Vioxx Problems Known Years Before Recall
November 23, 2009
New York Times
by Natasha Singer
What could be done to prevent another Vioxx? This pain medication for arthritis became a blockbuster after its introduction in 1999, only to be taken off the market in 2004 when a study linked the drug to an increased risk of heart attack and strokes.
A new study published Monday in Archives of Internal Medicine offers an ambitious proposal to determine a drug’s risks sooner than they might otherwise become evident. The authors propose a system to examine widely prescribed drugs through safety analyses that would pool data as they emerge from various clinical trials of a medication and aggregate the information for a fuller picture of a drug’s harms and benefits.
As policy makers in Washington push for various forms of evidence gathering to determine the safety and effectiveness of medical treatments, the study proposes a broad model for monitoring drug safety that would consist of detailed publicly available data that independent researchers could freely analyze.
Such a database could be continually updated and aggregated with new information, as the results of new studies were published, to calculate a near real-time balance sheet of a drug’s risks and benefits.

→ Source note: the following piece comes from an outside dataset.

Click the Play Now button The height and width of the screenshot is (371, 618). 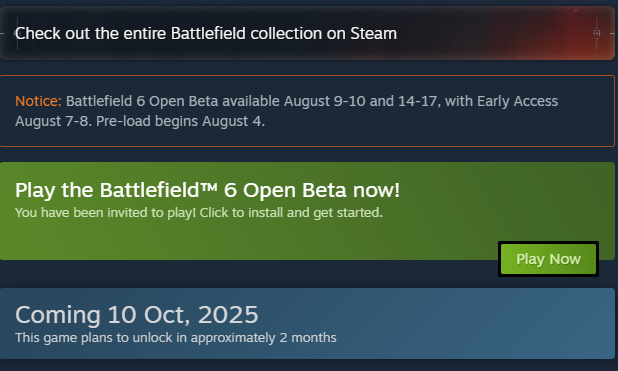[x=548, y=259]
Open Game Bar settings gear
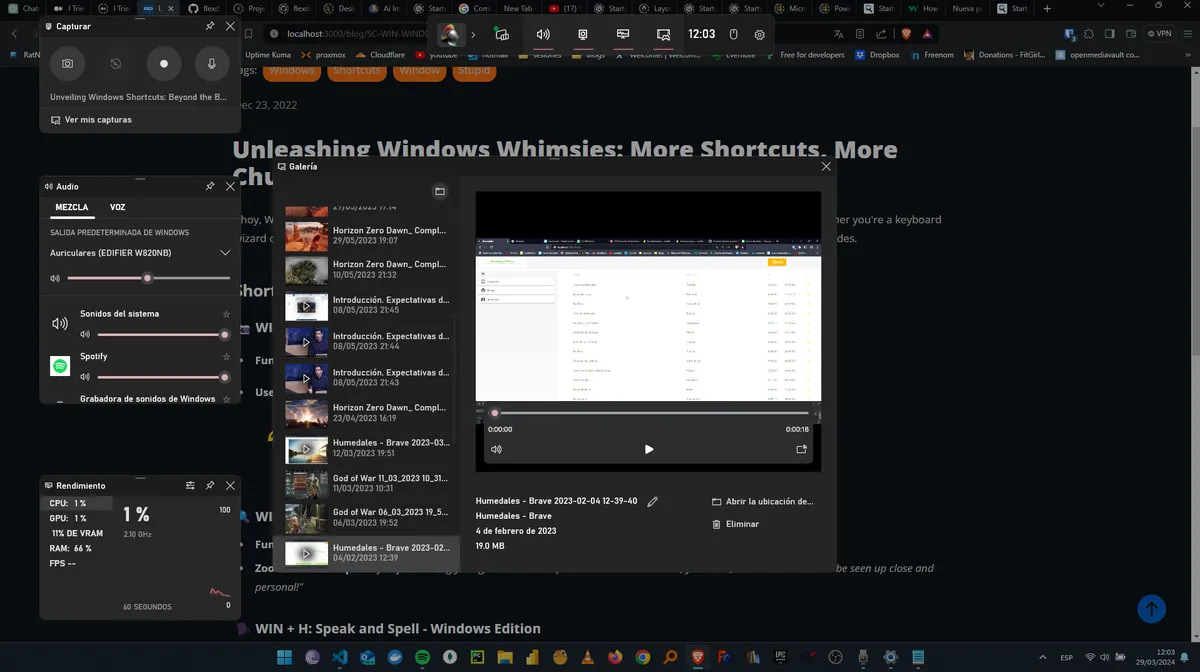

Dr. Joseph S. Ross, the lead author of the study, said the objective of the researchers was to determine whether this kind of sequential cumulative analysis could serve as a new model for monitoring the safety of drugs after they enter the market.
“How could we be doing post-market surveillance in a better way?” said Dr. Ross, an assistant professor of geriatrics and palliative medicine at Mount Sinai School of Medicine in Manhattan. “For drugs that we are concerned about, that are high risk, this could be a blueprint going forward.”
Drug makers and researchers regularly conduct studies called meta-analyses in which they aggregate results from some previous studies of a drug, using the combined information to summarize the benefits and risks of a treatment. But the new study proposes a continuously updated model. Using data from Vioxx as their example, the researchers reported that Merck, the drug’s maker, could have known about the increased cardiovascular risk several years earlier if the company had used the methodology.
The cumulative analysis of the researchers showed that by May 2002 — more than two years before Merck pulled Vioxx off the market — study patients on the drug had a 39 percent increased risk of heart attack or death compared with people taking a placebo.
Dr. Ross and his co-authors have each worked as paid consultants to plaintiffs involved in lawsuits against Merck over Vioxx injury claims. The researchers used documents obtained through the litigation, including detailed data from Merck’s Vioxx studies, to conduct their analysis.
In a statement Monday, Merck questioned the methodology of the authors, saying that the researchers had used categories that were too broad. The researchers, for example, counted heart attacks and deaths that happened after patients had stopped taking Vioxx.
In 2000, a study financed by Merck had reported an increased cardiovascular risk in patients taking Vioxx compared to those taking a pain medication called naproxen. The Food and Drug Administration then asked Merck to add a warning to the drug’s label.
But Merck said that the company had conducted its own regularly updated analyses of clinical trial data on Vioxx and had not determined there was a problem until 2004.